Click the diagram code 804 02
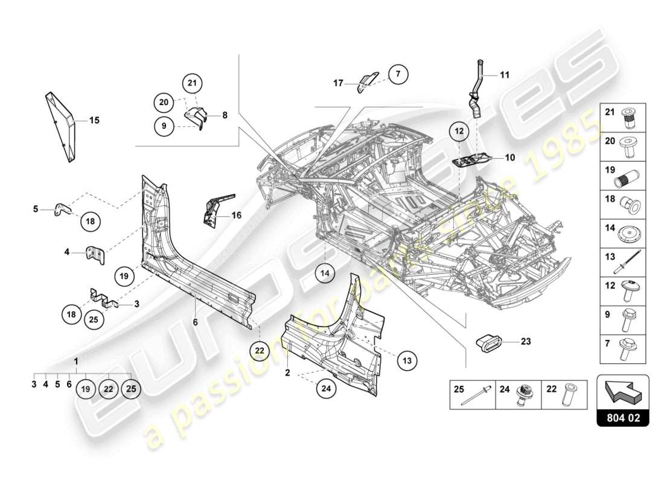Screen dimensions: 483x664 click(x=622, y=417)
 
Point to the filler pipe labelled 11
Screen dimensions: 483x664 click(x=478, y=91)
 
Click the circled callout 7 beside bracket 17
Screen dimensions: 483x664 click(x=398, y=75)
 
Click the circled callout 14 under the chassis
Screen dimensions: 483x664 click(x=325, y=273)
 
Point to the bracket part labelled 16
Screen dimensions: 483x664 click(x=215, y=210)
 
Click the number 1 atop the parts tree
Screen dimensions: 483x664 click(x=76, y=361)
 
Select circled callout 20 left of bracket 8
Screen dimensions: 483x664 click(x=164, y=103)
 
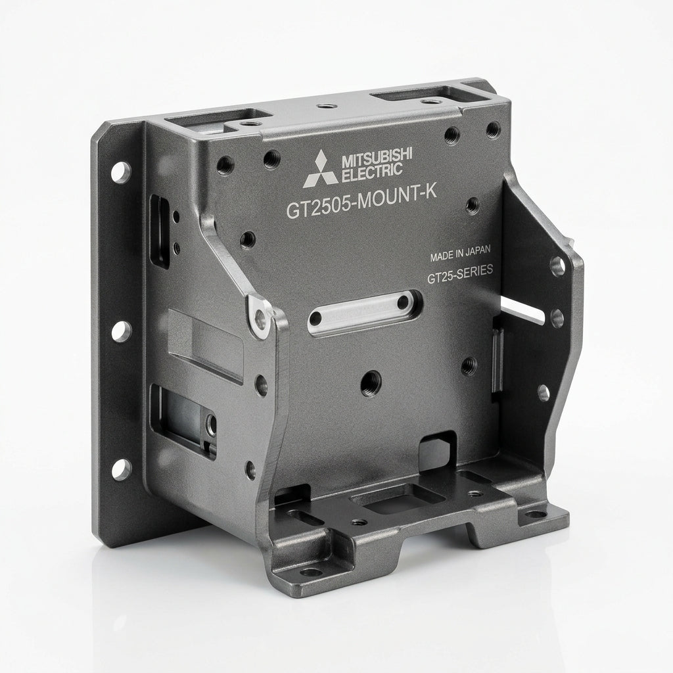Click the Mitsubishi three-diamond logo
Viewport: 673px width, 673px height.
[x=320, y=169]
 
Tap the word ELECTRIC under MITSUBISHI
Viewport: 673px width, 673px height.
[x=372, y=172]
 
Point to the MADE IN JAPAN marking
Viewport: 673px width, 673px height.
[x=460, y=253]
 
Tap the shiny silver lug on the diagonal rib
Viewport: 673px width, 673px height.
[x=260, y=316]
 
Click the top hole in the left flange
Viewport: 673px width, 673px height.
[x=121, y=172]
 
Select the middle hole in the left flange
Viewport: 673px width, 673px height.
[x=122, y=331]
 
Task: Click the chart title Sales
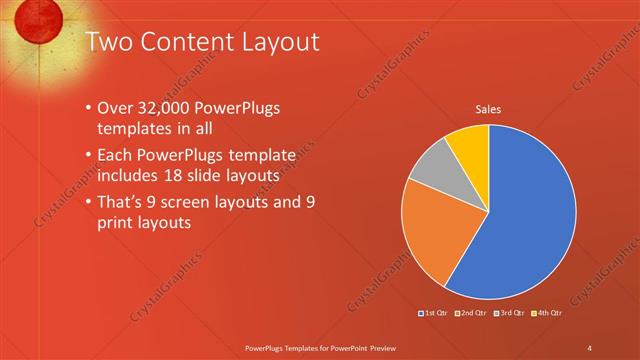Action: [488, 109]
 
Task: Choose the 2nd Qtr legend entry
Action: [471, 314]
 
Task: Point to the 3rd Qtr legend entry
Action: [509, 314]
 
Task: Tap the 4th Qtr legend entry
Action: [547, 314]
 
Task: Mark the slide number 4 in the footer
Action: [590, 347]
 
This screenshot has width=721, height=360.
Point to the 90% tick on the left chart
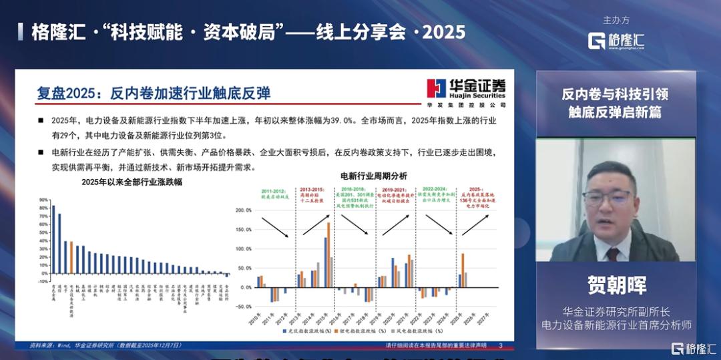coord(43,199)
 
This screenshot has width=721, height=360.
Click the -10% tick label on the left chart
coord(43,282)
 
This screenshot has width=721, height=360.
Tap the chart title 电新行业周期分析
coord(373,176)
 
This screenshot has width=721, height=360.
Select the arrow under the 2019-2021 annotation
coord(394,224)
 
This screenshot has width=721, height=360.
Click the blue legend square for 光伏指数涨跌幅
coord(284,330)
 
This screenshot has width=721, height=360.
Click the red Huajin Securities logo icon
coord(437,88)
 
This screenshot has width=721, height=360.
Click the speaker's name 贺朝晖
coord(616,286)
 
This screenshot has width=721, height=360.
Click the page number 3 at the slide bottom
coord(501,345)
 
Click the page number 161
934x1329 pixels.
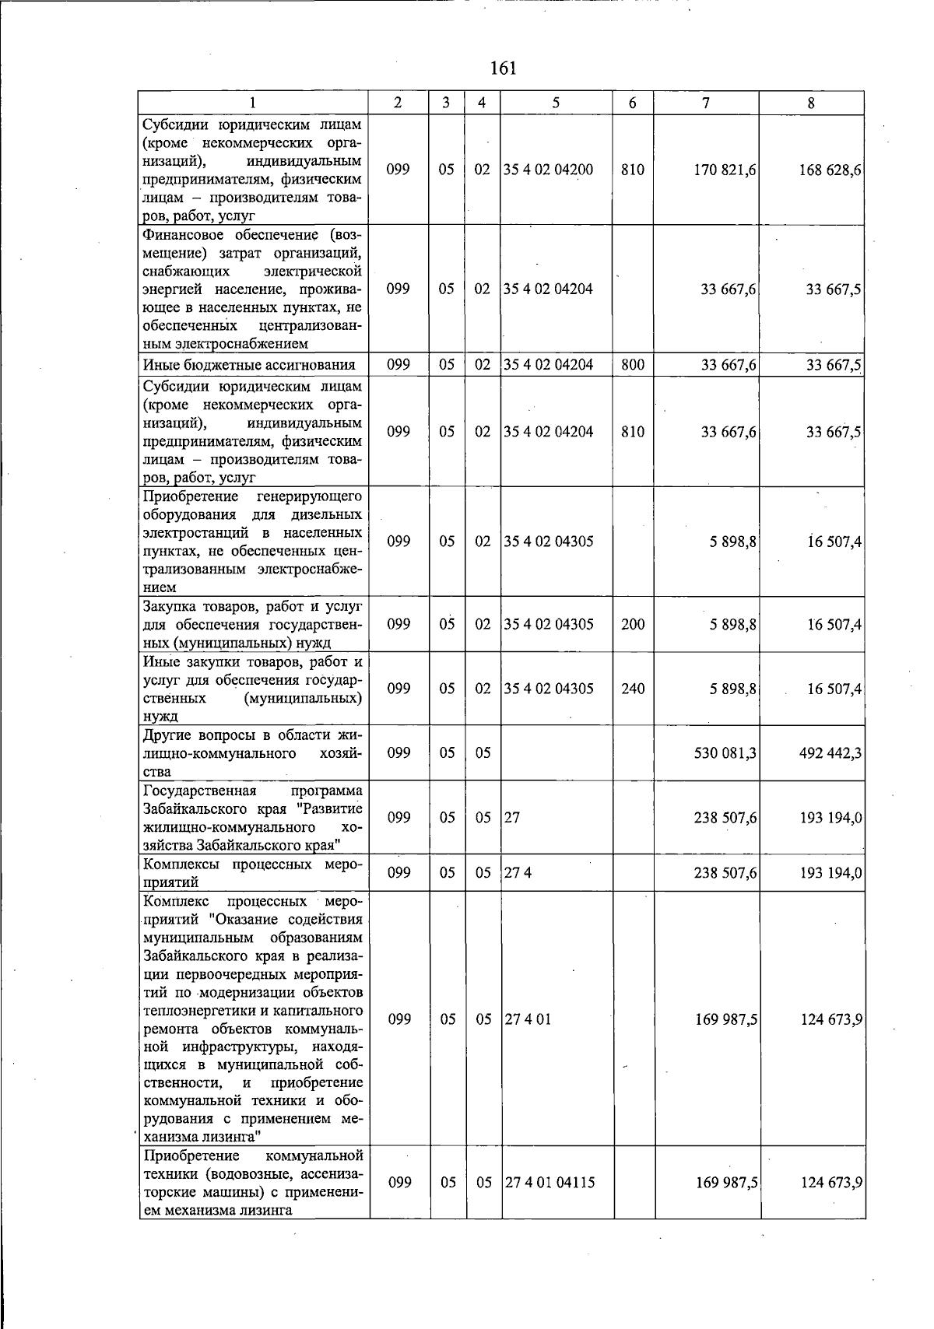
* * * * * * * * *
Rewrite the rows starting at the line that contains "Point to the filler pipe labelled 11" and ending at the line that contains "Screen dimensions: 483x664 click(x=325, y=273)", changing every "circled callout" to "numbered marker" and leaving everything else as it is.

- Exercise result
Point to the filler pipe labelled 11
Screen dimensions: 483x664 click(x=478, y=91)
 
Click the numbered marker 7 beside bracket 17
Screen dimensions: 483x664 click(x=398, y=75)
 
Click the numbered marker 14 under the chassis
Screen dimensions: 483x664 click(x=325, y=273)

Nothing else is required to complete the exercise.